I went with the Cutter Cyclical jacket (**see update below**) after reading an article that mentions a study undertaken on behalf of the US military which concludes that eVent breaths better then any other waterproof/breathable material currently used in the production of consumer rainwear.
I also like eVent it because it is produced in North America (Gore Tex is produced in Asia) and it sews up into an incredibly light garment. My Cutter jacket replaces a worn-out but well-loved bright yellow Burley Cooperative rain jacket made from Ultrex and coated nylon that served me well for fifteen years. Amazingly, the Cutter jacket is approximately half the weight of the Burley yet offers the same, if not better protection.

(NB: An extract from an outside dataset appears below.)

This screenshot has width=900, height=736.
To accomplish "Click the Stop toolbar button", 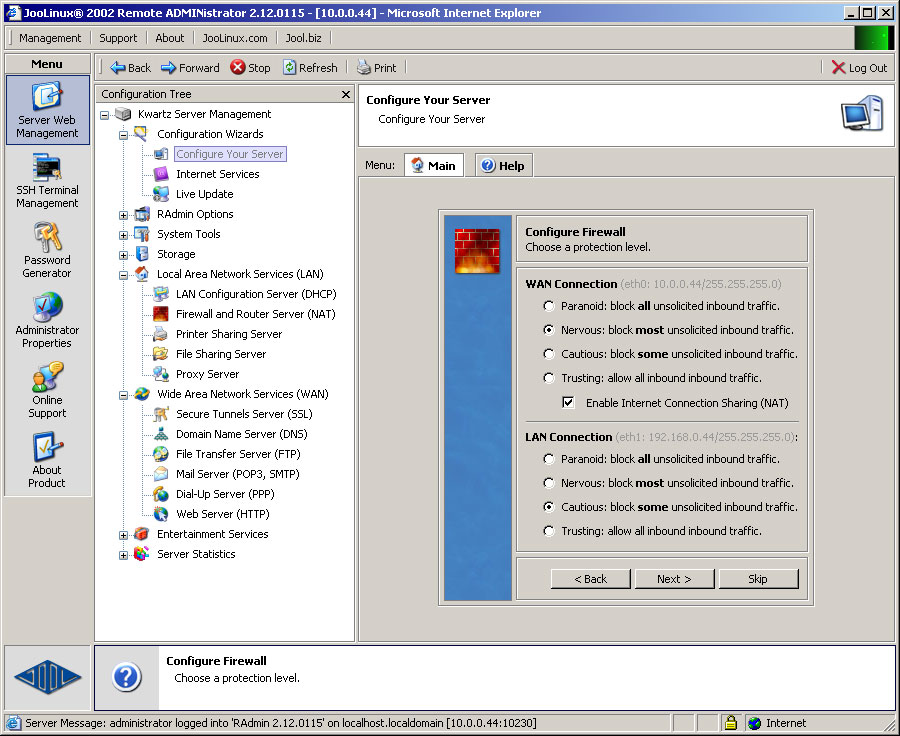I will pyautogui.click(x=250, y=68).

I can already say from personal use, that the Cutter jacket suffers nowhere near the clammy feeling I’ve experienced in other waterproof/breathable gear. Vapor transmission is remarkable. In fact, I find I wear this jacket as much when it’s not raining as when it is, a powerful statement for a rain jacket.

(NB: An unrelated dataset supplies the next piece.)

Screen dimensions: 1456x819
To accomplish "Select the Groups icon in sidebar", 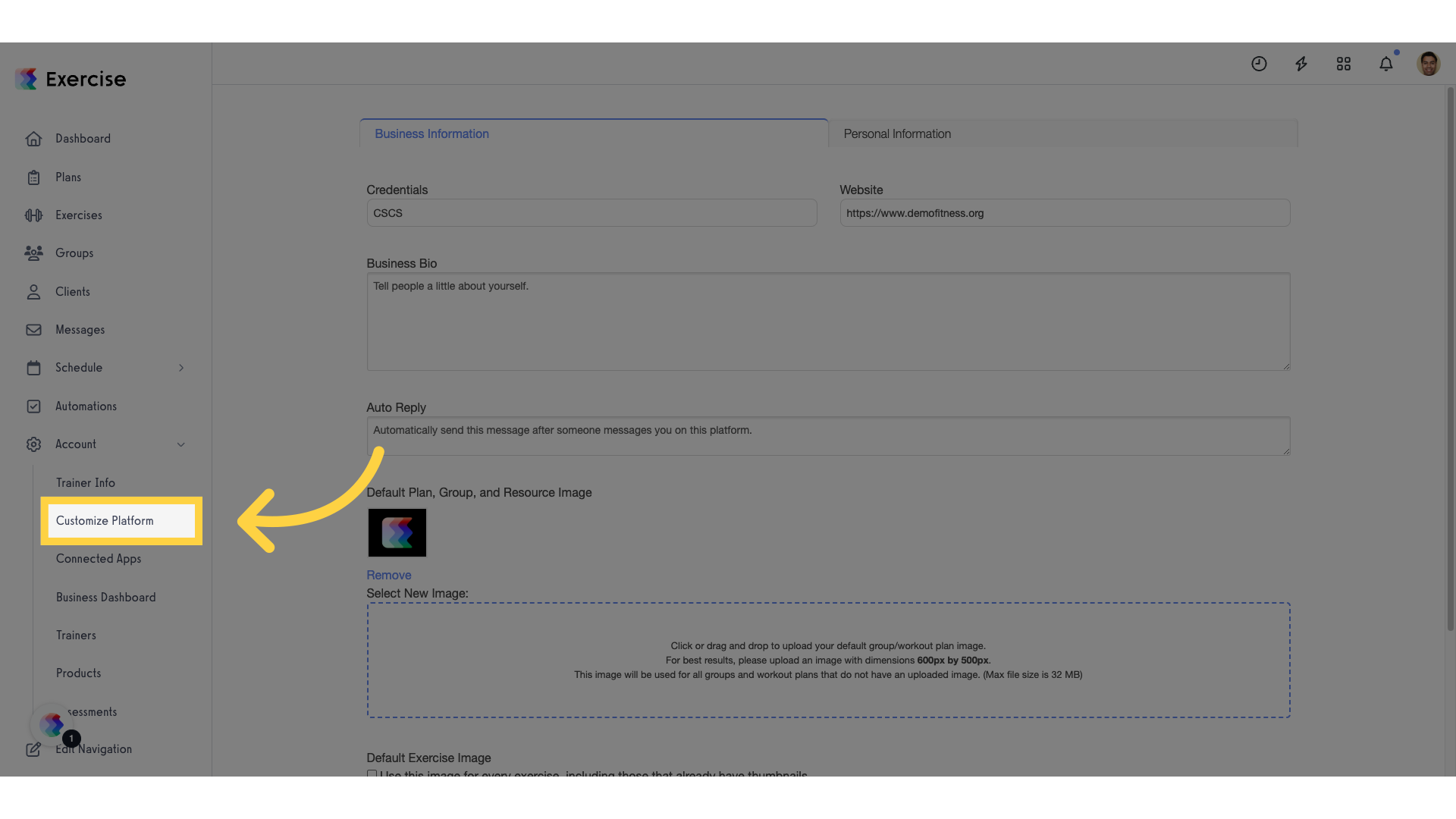I will (x=33, y=253).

The heritage of this jacket is interesting. After digging a little, I discovered that it was produced by the Canadian eVent manufacturer Westcomb for Backcountry.com, which markets it under their “Cutter” brand. In a telephone conversation I had with a Westcomb representative, I urged Westcomb to produce their own line of cycling rainwear to compete with the sweatshop produced Showers Pass line, which also markets eVent rainwear, although none of it anywhere near the same quality or ethical footprint.
Rivendell MUSA Rain Pants
After narrowing my choices down to two pants, I was happy to come across these pants made for the innovative Rivendell Bicycle Works. I use the term “innovative” since, contrary to most every other bicycle shop out there, they do their damndest to steer clear of sweatshop produced gear, and choose instead to support high quality, ethically-produced alternatives.

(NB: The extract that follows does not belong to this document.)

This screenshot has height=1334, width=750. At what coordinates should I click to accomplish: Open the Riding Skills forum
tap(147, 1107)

One of my main issues when purchasing pants of any sort is the measurement of the inseam. My legs are long (I’m 6’2” tall) and unless a manufacturer offers a “Tall” option or I can specify the inseam length, many times my pants arrive as ‘knickers’. So, I was glad to hear from Rivendell staff that they included a long inseam, and I can concur from use that they fit me well. Lots of venting options, a comfy fit, and a great “don’t hit me” color wind up the pro’s of these pants. I wanted to add some color to my rainwear (the Cutter jacket is deep muted brown) and these pants definitely do the trick.
For another domestically produced eVent cycling jacket check out the Hincapie Signature shell. George doesn’t sew his own clothes, so I wonder who’s ghost-producing this jacket…?
My two runner’s up for pants were Taiga’s Cyclotron Pants for which I could have paid an extra fee to have made long enough (putting the price over US$200) or the “Tall” version of Mocean’s Summit Pants which (check out the color choices!) would have complimented nicely my other Mocean clothing.
However, in the end, I wanted to send some of my dollars to the good folks at Rivendell and, in doing so, support their sourcing goals, which mirror mine so well.
Another domestic source which I would have gone with, but the arms of their jackets and inseams of their pants were not long enough, is J&G Cyclewear. Their very reasonably priced cycling specific rain wear, and other clothing, can be found here.
Another option still being produced in the UK is Lusso. Their pricing is also very reasonable and all of their gear can be viewed here, just click the product link “Jackets – Waterproof” to see their rain wear.
And while not specifically designed for cycling, there are three more domestic sources of eVent jackets and pants (plus other bomb-proof gear) all offering super-high quality and all guaranteed for life. They are British Columbia’s Westcomb, New Hampshire’s Wild Things, and Calgary’s Integral Designs. Keep an eye on this last one; they were purchased over the late winter by the group that owns RAB and since more and more of RAB’s gear is made in sweatshops I’d expect the same to happen over time to Integral Designs, even excepting the assurances given on their site.
So that’s the skinny on my rainwear.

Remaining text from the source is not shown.